**Exercise instructions**
a: In the passage on Lawrence and Joachitism, transcribe the stretch from "Where Lawrence, who" through "texts in Revelation.".
b: Translate this sentence from the passage on Lawrence and Joachitism into Spanish: "The details are argued out of texts in Revelation."

**Provided text**
▼▼▼

The nature of Lawrence’s pronouncements on the new age and the new ethic is such that he can very well be described as a ‘moral terrorist’; Kant’s term for historians who think that the evident corruption of the world presages an immediate appearance, in one form or another, of anti-Christ. But he was also what Kant, in the same work (The Disputation of the Faculties) calls an ‘abderitist,’ namely one who explains history in terms of culture-cycles. More specifically, and perhaps more recognisably, he was a Joachite.
Where Lawrence, who was to call himself Joachim in The Plumed Serpent, got his Joachitism from one can only guess. A possible source is Huysmans’ Là-Bas (‘Two of the Persons of the Trinity have shown themselves. As a matter of logic, the Third must appear’). But Joachitism is a hardy plant, and as Frank E. Manuel says in Shapes of Philosophical History, it was particularly abundant in the literature of the French decadence and so could have formed part of that current of occultist thinking to which Lawrence was so sensitive. The doctrine varies a bit, but broadly it postulates three historical epochs, one for each person of the Trinity, with a transitional age between each. The details are argued out of texts in Revelation.
It is hardly too much to claim that the vague and powerful assumptions we all make about historical transition have their roots in Joachism; in Lawrence, however, the relation is much more specific. The wartime Hardy study speaks of our having reached an end, or a ‘pause of finality’ which is not an end. It is the moment of Transition. There has been an epoch of Law, and an epoch of ‘Knowledge or Love,’ and out of the synthesis of the two will develop the new age, which will be the age of the Holy Spirit. As in some early Joachite sects, the sexual implications of this are especially important. Lawrence holds that the principle of Law is strongest in woman, and that of Love in men (which is worth remembering when one considers Ursula and Birkin). Out of their true union in ‘Consummate Marriage’ will grow that ethic which is the product of Law and Love but is a third distinct thing, like the Holy Ghost. Although there is every sign that we have reached the point of transition, the art which should reflect it has not yet been invented. Obviously the big double novel he was working on was to be the first attempt at this appropriate art.

▲▲▲

**Data lines**
▼▼▼

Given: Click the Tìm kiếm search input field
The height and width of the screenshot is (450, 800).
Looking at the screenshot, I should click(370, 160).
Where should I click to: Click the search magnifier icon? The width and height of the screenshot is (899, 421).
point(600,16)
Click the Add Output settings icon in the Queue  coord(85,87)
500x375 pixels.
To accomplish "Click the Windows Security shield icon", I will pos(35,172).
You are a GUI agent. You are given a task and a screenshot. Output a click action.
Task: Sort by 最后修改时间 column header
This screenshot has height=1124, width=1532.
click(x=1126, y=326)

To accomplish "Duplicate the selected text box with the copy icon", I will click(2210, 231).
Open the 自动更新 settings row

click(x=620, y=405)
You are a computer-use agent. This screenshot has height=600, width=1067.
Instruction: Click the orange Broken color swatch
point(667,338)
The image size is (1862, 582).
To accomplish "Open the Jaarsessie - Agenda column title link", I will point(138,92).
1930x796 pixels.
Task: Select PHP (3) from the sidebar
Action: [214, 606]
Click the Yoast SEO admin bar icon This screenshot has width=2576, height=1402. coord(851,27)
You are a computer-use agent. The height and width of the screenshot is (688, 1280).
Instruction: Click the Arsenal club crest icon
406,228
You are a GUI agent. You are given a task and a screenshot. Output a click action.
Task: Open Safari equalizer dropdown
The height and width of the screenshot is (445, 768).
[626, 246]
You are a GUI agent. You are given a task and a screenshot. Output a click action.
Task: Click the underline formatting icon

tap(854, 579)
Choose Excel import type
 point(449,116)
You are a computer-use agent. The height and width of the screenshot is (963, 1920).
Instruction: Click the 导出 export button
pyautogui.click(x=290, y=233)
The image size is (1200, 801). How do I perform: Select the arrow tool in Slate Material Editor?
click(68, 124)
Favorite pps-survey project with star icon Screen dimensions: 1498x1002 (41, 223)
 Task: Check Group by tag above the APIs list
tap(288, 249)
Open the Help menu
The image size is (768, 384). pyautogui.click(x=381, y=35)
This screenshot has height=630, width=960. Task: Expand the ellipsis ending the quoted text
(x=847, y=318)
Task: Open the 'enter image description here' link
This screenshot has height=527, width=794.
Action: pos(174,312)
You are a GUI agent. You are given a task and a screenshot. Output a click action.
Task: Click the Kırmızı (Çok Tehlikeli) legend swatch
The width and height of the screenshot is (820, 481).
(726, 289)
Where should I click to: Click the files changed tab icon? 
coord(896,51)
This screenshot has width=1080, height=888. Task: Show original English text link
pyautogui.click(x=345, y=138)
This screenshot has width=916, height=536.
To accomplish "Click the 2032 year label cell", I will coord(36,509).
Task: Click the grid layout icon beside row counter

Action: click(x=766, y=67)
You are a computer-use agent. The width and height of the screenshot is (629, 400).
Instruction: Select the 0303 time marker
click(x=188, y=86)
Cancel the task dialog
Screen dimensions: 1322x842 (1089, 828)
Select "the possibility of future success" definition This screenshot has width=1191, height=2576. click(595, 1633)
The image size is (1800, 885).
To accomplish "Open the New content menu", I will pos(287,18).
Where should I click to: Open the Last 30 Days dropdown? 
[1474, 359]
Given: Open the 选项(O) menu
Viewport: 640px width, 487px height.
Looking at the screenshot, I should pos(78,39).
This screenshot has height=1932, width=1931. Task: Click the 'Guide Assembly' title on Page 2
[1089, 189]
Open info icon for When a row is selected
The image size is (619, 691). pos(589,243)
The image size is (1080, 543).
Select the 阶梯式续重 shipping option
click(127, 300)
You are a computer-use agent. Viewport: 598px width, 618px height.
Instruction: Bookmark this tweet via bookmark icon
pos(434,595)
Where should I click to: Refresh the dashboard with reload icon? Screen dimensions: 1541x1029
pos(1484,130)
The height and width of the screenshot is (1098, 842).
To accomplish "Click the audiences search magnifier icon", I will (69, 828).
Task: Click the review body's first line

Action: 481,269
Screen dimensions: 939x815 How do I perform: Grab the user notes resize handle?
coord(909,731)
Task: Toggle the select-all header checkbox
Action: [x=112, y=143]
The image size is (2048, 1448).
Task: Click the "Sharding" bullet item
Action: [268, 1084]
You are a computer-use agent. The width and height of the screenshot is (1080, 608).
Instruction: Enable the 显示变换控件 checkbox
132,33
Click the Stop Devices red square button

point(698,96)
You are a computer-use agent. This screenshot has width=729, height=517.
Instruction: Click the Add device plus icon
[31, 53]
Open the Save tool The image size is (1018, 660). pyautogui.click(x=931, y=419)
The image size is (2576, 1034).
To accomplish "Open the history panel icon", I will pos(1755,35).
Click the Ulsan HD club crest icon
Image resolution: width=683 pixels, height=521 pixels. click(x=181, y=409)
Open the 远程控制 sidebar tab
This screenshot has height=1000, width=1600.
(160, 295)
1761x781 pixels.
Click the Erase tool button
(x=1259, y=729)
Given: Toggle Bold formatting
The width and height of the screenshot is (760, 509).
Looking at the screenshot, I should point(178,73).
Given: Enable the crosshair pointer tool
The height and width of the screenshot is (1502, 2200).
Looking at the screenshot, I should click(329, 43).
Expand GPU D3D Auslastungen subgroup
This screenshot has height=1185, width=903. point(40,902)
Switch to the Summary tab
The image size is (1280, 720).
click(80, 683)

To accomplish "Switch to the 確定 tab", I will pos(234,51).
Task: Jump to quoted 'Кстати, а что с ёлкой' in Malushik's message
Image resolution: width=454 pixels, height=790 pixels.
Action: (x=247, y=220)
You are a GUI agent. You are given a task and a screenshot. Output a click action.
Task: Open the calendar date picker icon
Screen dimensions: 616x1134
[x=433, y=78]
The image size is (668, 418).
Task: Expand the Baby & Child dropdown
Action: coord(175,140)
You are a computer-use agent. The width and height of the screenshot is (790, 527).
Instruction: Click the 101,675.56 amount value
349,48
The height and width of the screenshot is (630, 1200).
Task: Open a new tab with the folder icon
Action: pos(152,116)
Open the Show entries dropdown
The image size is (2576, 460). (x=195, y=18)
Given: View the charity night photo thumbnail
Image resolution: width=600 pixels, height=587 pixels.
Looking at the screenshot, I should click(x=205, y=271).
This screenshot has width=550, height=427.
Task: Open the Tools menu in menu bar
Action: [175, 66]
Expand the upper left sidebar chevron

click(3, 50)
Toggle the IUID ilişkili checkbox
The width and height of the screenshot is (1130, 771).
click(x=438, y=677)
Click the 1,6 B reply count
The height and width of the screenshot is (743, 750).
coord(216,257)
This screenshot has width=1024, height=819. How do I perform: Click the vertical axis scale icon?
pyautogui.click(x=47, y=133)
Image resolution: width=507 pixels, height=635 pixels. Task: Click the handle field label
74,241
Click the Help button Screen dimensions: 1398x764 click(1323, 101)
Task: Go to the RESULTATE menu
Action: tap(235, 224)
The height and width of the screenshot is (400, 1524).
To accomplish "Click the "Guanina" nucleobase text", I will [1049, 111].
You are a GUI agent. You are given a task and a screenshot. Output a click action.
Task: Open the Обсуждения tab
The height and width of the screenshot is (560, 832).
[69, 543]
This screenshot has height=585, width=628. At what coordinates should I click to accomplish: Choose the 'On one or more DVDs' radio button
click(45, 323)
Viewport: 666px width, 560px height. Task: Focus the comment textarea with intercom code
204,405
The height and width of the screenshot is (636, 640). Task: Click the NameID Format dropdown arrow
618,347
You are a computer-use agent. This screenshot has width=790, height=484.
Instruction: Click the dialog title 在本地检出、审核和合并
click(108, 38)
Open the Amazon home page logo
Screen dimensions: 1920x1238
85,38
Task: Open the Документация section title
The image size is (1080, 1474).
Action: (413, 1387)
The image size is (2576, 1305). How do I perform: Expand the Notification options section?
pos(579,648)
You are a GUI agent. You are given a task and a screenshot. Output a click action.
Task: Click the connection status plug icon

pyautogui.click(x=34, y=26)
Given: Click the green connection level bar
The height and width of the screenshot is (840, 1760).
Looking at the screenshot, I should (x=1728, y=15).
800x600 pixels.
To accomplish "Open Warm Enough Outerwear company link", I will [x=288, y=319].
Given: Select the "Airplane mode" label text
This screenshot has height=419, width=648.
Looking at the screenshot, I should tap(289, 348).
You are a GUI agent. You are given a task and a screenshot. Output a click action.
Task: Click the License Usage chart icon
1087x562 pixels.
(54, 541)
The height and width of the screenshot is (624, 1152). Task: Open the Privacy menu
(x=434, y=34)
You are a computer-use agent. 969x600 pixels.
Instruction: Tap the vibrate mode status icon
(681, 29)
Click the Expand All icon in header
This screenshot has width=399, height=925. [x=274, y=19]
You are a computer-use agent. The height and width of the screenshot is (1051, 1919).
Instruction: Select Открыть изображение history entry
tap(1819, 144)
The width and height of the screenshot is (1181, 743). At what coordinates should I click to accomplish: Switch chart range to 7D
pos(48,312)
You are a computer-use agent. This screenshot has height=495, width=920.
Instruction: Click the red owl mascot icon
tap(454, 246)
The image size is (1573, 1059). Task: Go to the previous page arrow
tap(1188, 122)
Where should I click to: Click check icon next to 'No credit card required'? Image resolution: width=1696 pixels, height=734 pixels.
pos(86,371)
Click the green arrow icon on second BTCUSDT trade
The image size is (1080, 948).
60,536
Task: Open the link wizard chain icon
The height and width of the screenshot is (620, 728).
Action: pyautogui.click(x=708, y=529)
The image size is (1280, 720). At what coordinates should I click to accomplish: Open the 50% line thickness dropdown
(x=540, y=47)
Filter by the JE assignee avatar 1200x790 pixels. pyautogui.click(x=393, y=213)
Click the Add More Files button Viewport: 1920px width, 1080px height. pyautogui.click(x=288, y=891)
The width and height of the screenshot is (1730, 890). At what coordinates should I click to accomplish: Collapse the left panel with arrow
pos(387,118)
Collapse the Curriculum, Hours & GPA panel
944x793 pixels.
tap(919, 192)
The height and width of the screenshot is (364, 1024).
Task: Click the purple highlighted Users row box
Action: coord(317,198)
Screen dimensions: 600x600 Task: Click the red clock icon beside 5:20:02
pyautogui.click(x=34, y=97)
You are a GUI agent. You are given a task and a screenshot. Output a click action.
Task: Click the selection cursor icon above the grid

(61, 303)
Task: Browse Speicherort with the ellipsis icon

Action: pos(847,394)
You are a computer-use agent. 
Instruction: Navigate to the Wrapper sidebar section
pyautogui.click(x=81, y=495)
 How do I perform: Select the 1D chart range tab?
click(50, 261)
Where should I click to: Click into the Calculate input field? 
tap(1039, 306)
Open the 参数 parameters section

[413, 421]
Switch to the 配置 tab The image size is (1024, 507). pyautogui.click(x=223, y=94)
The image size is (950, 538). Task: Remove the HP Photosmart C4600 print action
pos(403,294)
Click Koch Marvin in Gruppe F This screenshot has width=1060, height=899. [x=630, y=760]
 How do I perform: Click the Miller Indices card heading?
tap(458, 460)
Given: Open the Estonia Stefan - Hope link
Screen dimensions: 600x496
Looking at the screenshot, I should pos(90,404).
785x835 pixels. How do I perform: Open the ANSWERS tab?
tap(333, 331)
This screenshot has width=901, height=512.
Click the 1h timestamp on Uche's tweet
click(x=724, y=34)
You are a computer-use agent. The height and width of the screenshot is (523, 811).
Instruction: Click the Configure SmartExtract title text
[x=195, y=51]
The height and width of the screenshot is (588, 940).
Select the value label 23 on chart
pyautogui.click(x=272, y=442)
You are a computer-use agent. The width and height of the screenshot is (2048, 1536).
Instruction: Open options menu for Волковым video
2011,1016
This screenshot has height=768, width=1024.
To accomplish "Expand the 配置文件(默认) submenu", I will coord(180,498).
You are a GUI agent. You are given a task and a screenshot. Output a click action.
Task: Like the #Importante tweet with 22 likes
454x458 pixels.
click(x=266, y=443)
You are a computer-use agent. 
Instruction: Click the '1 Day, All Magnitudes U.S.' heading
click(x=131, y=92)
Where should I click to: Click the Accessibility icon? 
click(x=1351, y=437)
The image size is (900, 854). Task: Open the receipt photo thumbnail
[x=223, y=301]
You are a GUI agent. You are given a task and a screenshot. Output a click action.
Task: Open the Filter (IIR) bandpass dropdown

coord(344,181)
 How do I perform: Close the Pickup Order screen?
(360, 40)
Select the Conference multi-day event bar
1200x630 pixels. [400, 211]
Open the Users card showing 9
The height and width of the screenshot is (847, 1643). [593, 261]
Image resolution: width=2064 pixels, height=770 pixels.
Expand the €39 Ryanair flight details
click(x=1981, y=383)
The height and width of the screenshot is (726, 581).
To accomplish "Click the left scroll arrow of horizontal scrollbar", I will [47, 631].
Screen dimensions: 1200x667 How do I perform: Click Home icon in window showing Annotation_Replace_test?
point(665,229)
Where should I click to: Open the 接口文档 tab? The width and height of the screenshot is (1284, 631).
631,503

▲▲▲

**Solved problems**
a:
Where Lawrence, who was to call himself Joachim in The Plumed Serpent, got his Joachitism from one can only guess. A possible source is Huysmans’ Là-Bas (‘Two of the Persons of the Trinity have shown themselves. As a matter of logic, the Third must appear’). But Joachitism is a hardy plant, and as Frank E. Manuel says in Shapes of Philosophical History, it was particularly abundant in the literature of the French decadence and so could have formed part of that current of occultist thinking to which Lawrence was so sensitive. The doctrine varies a bit, but broadly it postulates three historical epochs, one for each person of the Trinity, with a transitional age between each. The details are argued out of texts in Revelation.

b: Los detalles se argumentan a partir de textos del Apocalipsis.